■ Task directions: What you give back should be exactly the lines from the one with "Instruction: Open the" through the end of the data, without the pictures.

■ Material to process:

- Opening Delimiter -

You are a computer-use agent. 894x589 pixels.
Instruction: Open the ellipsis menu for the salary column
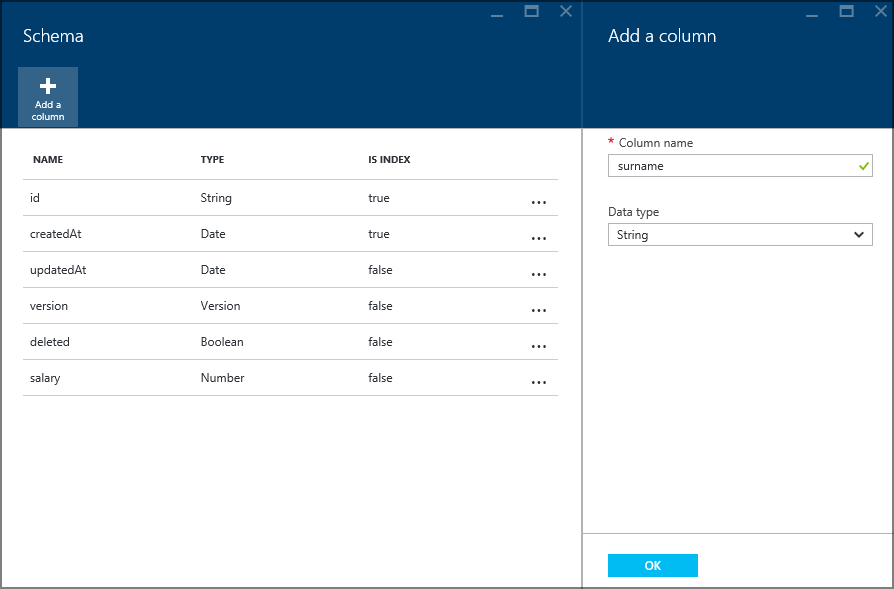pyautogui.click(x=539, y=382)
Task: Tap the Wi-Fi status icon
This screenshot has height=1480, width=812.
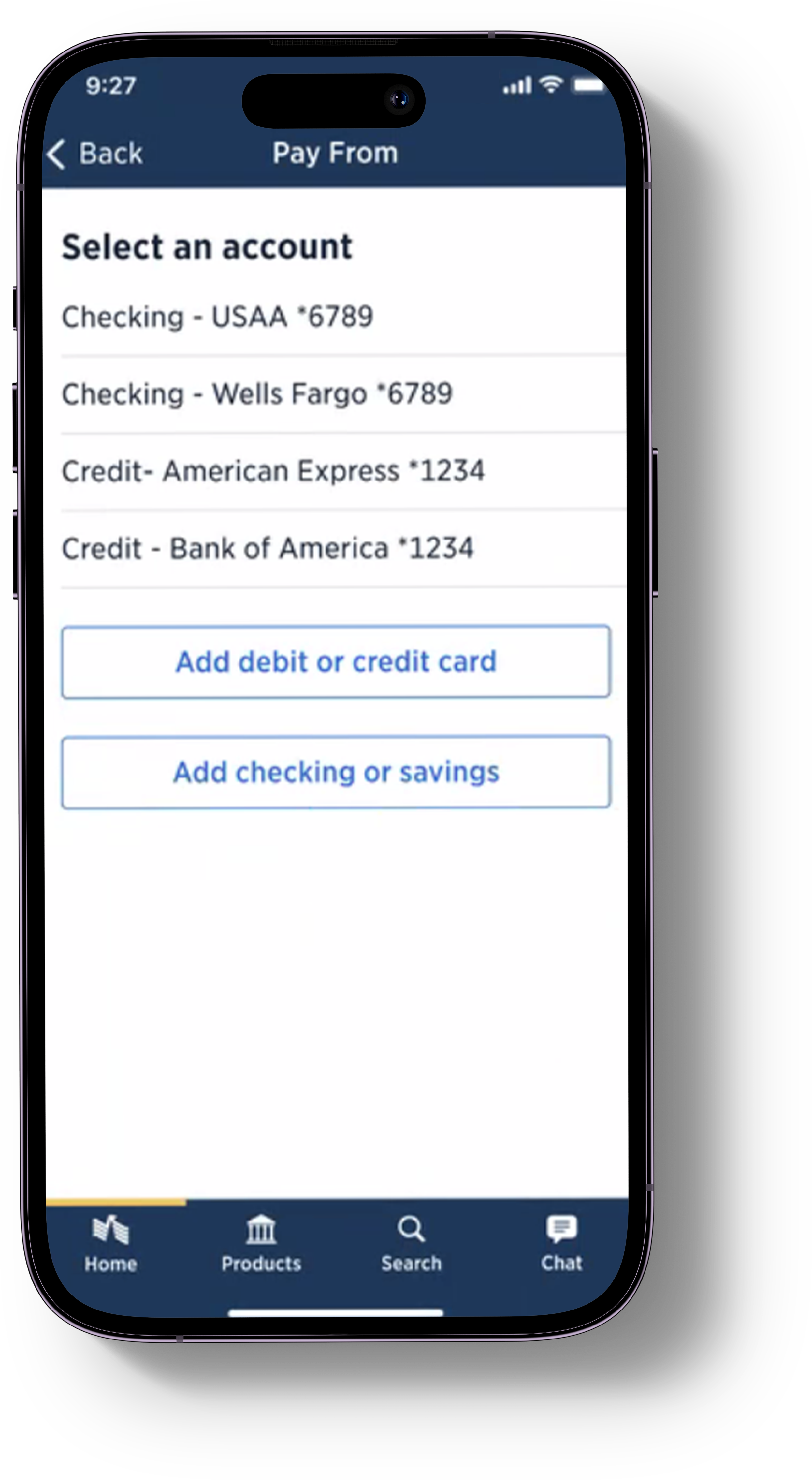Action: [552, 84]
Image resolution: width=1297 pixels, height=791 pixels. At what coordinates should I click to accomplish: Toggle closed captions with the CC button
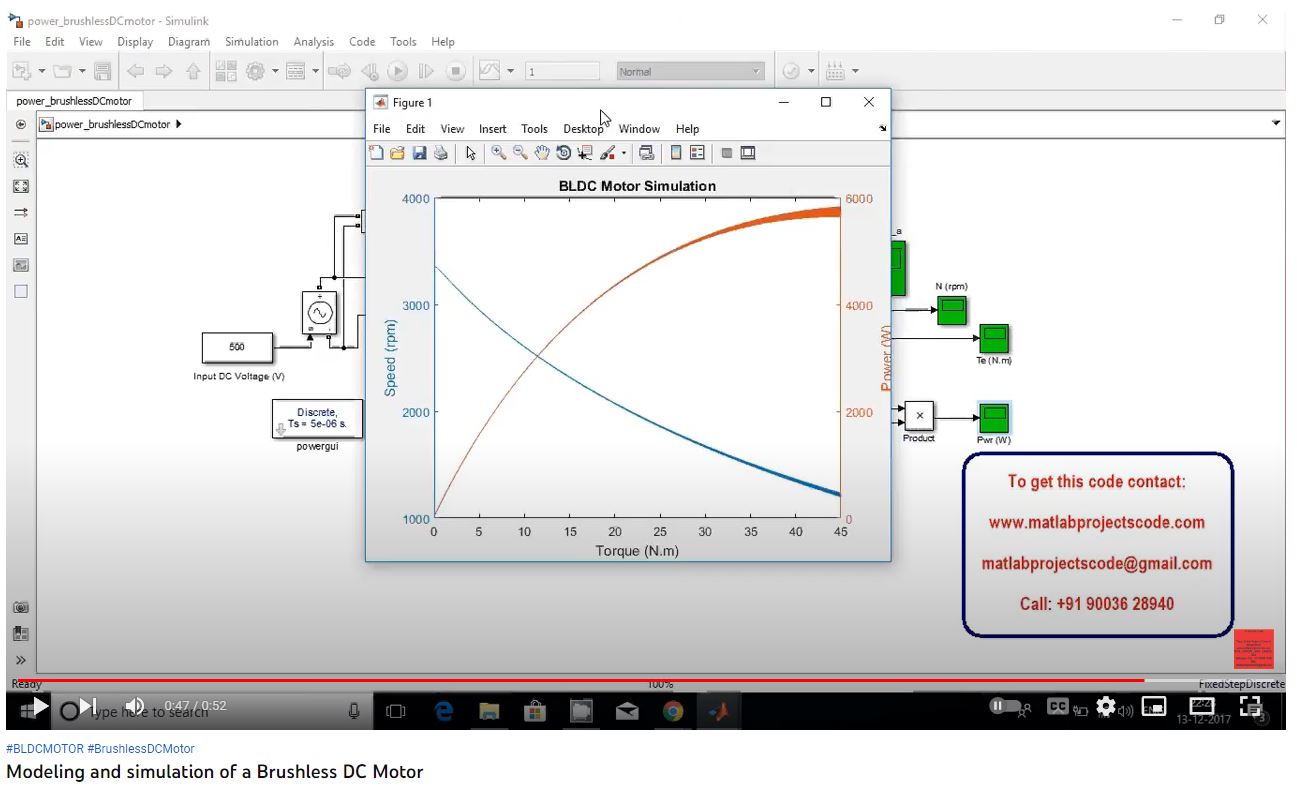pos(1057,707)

- Closing Delimiter -

■ Exercise result:
Instruction: Open the ellipsis menu for the salary column
pyautogui.click(x=539, y=382)
Task: Tap the Wi-Fi status icon
This screenshot has height=1480, width=812.
Action: [552, 84]
Image resolution: width=1297 pixels, height=791 pixels. At what coordinates should I click to accomplish: Toggle closed captions with the CC button
pos(1057,707)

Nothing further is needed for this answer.